Leticia’s Dominican roots are visible building blocks of this space but, from the focus on spirituality and the aesthetic, with its vibrancy of colours and patterns, there is also evident influence from the four months she spent in Nigeria – the place she credits with “moulding her into an artist”.
Meshed into the essence of Afrohunting are the Afro-Argentines who have shaped the space as it has grown; the Afro-Uruguayans, Paraguayans, Cubans, Colombians and other Black Latine folks who have been part of Afrohunting’s story; the Cameroonians, Senegalese and Nigerians who have influenced this budding creative agency, too. Afro-Argentine DJ, Sista V; multidisciplinary Afro-Uruguayan artist, Nomusa; and Afro-Cuban artist, Arnol Junco to name just a few.
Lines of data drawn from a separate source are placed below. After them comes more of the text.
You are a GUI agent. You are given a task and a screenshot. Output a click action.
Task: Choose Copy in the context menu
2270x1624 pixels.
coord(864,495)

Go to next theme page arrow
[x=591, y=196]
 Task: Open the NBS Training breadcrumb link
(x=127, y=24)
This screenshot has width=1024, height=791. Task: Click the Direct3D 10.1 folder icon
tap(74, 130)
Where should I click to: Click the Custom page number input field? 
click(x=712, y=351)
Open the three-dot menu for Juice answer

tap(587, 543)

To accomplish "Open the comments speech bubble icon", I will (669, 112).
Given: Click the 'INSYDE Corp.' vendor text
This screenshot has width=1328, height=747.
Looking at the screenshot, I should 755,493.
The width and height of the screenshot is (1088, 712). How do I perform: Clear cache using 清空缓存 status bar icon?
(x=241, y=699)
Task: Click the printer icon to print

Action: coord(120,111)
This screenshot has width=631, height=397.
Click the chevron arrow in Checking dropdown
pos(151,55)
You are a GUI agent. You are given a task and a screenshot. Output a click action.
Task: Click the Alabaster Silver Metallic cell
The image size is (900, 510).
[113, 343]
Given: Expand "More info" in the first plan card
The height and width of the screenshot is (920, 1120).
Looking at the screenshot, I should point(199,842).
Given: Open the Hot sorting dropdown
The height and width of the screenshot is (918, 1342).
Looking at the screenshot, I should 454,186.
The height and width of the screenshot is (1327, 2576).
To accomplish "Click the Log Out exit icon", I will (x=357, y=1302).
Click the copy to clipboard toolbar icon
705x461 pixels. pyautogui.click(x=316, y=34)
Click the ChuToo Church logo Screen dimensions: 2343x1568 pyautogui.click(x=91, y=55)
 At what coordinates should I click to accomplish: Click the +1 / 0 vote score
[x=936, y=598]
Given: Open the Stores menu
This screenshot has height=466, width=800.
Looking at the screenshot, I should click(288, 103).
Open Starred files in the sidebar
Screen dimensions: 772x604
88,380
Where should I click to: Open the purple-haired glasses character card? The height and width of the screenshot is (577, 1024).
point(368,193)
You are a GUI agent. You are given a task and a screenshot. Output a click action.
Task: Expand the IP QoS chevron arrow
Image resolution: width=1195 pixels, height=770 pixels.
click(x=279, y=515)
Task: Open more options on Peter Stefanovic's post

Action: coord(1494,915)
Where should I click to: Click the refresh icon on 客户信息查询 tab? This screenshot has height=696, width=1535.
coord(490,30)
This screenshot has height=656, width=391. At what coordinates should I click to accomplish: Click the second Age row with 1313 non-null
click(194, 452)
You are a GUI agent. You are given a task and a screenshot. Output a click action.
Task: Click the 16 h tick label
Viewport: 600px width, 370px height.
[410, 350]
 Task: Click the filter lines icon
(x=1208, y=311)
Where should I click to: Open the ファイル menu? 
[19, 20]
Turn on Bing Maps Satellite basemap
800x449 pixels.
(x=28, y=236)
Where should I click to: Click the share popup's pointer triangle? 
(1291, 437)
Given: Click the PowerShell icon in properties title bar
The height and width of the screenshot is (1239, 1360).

The future for this Afro-Argentine renaissance
From here, Afrohunting is bound to grow because Leticia has an unwavering vision for the future of her brainchild. We’re sitting in a cute local café that has a strong community feel, great music and is bursting at the seams with colour.
Leticia looks up, “I want a space like this – where, of course we’ll sell our merch, but also the everyday things we need: Black hair products, our food, Black art and ornaments that express our culture; space where people can come to drink coffee, work or just enjoy one another’s company.”
There is a depth of intentionality and spirituality to the work Afrohunting does that’s palpable: you’re moving through a space that has been crafted specifically to centre Black connection, talent and joy.
It’s unsurprising to learn that one of Afrohunting’s first ventures was the translation of a guide to African spirituality. One further reminder that this growing bundle of creativity is at the beginning of a far broader vision for the renaissance of Afro-Latine culture, spirituality and solidarity.
Thanks to Leticia and her vision, I can truly say I have felt at home in Buenos Aires. Afrohunting serves as a reminder that, even in unexpected spaces, we are everywhere, we’ll find each other everywhere and we will stand together everywhere.